Nova V745 Sco shows fastest rise of super-soft X-ray emission: 3-4 days after eruption
ATel #5870; K. L. Page, J. P. Osborne, A. P. Beardmore (U. Leicester) and K. Mukai (NASA & UMBC)
on 10 Feb 2014; 17:27 UT
Credential Certification: Kim Page (email@example.com)
Swift started monitoring the recurrent nova V745 Sco on 2014-02-06,
0.16 days after the discovery of the most recent eruption (R. Stubbings,
AAVSO Special Notice 380, CBET 3803). Mukai et al. reported the initial
Swift observations in ATel #5862, finding that the X-ray emission was
hard and highly absorbed, with the absorbing column decreasing with time,
resulting in a corresponding increase in count rate.
Swift has continued following the nova, performing observations
approximately every 5-6 hours. Data obtained on 2014-02-10 between about
03:00 and 03:30 UT show a highly significant excess of soft counts below
~1 keV, amounting to 0.03 count s-1, quite distinct from the harder emission. This suggests the onset of the super-soft X-ray phase. The previous observation (2014-02-09 at 22:18
UT) may also have shown a very slight excess in emission at these low
energies. Earlier observations (up to and including 2014-02-09 at 15:55
UT) showed no evidence for this soft excess; the hard component has remained largely unchanged, except for the effect of decreasing NH.
If these observations signal the start of the super-soft X-ray phase,
then such an early turn-on time (~3 days after discovery; the outburst
could have begun up to 1 day earlier) suggests very high velocity ejecta
(Schwarz et al., 2011, ApJS, 197, 31; see also ATel #5865), and thus a very high mass white
dwarf.
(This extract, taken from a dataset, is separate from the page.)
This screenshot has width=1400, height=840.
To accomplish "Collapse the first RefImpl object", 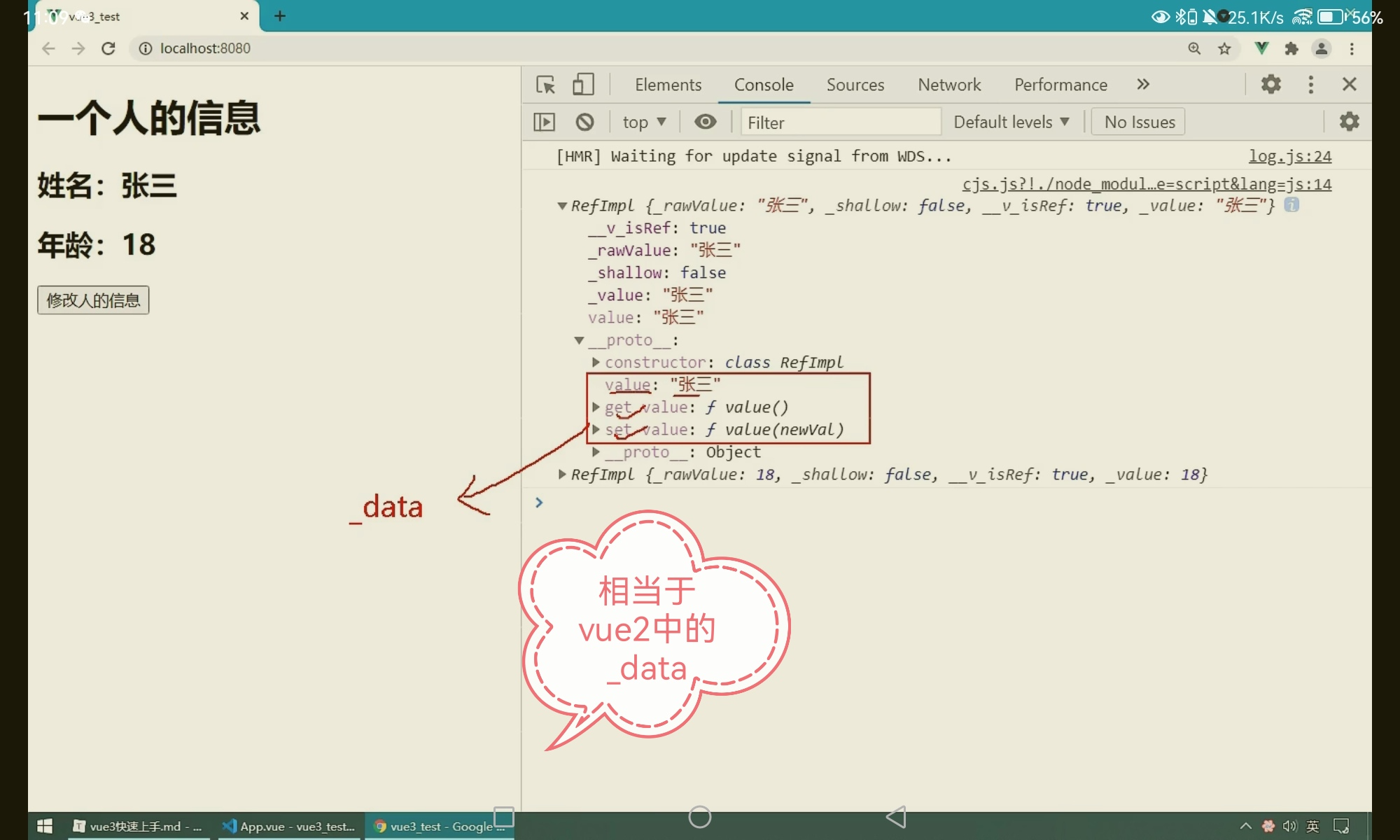I will pos(561,206).
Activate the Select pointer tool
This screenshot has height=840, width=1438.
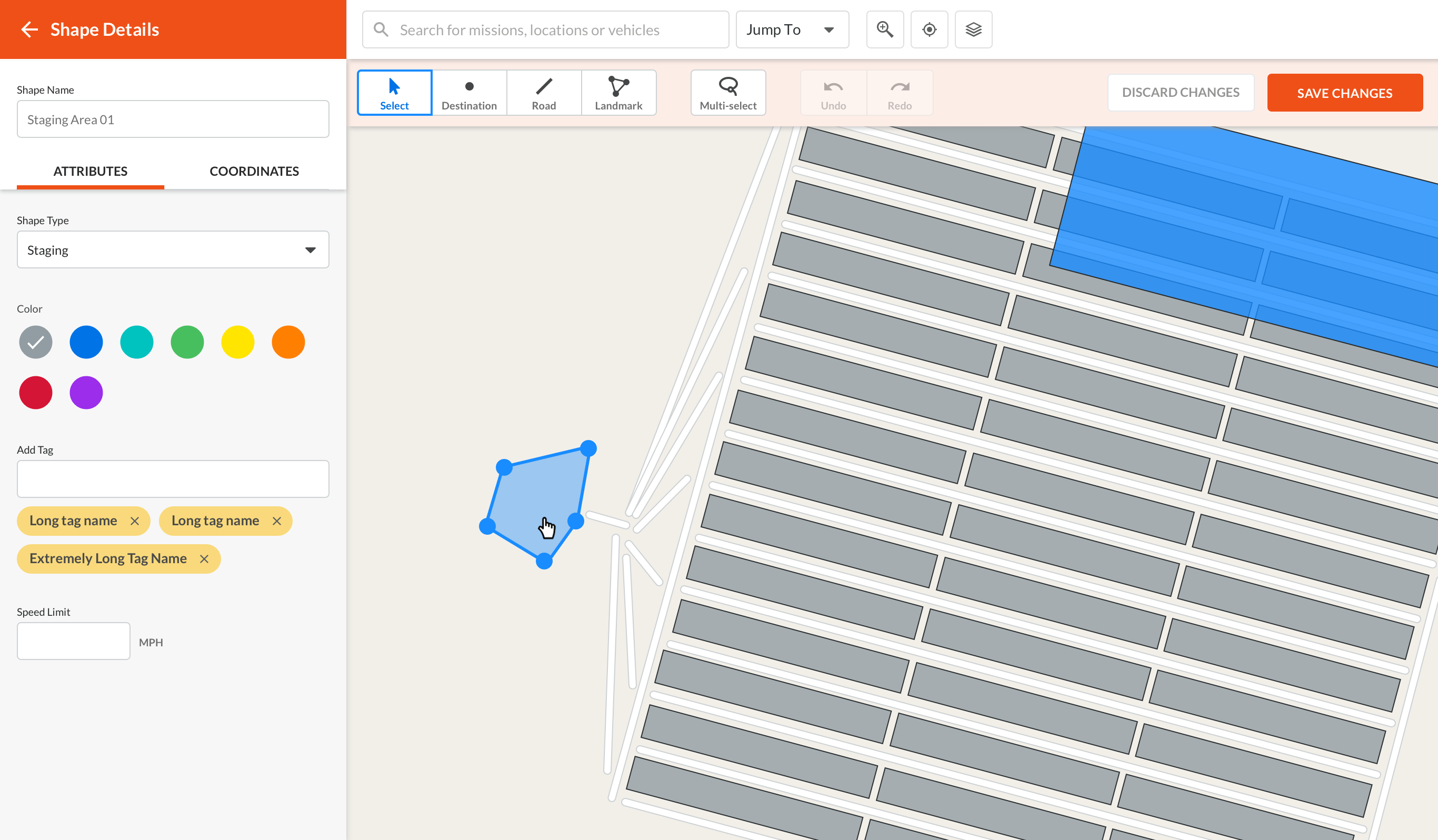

We believe this is the earliest nova super-soft turn-on yet observed, either
within our own Galaxy or in M31 (e.g., Schwarz et al., 2011; Henze et al.,
2011, A&A, 533, 52; Henze et al., 2014, arXiv:1401.2904).
We are continuing to monitor V745 Sco in both X-rays and UV, and thank the
Swift PI and mission operations team for their ongoing support.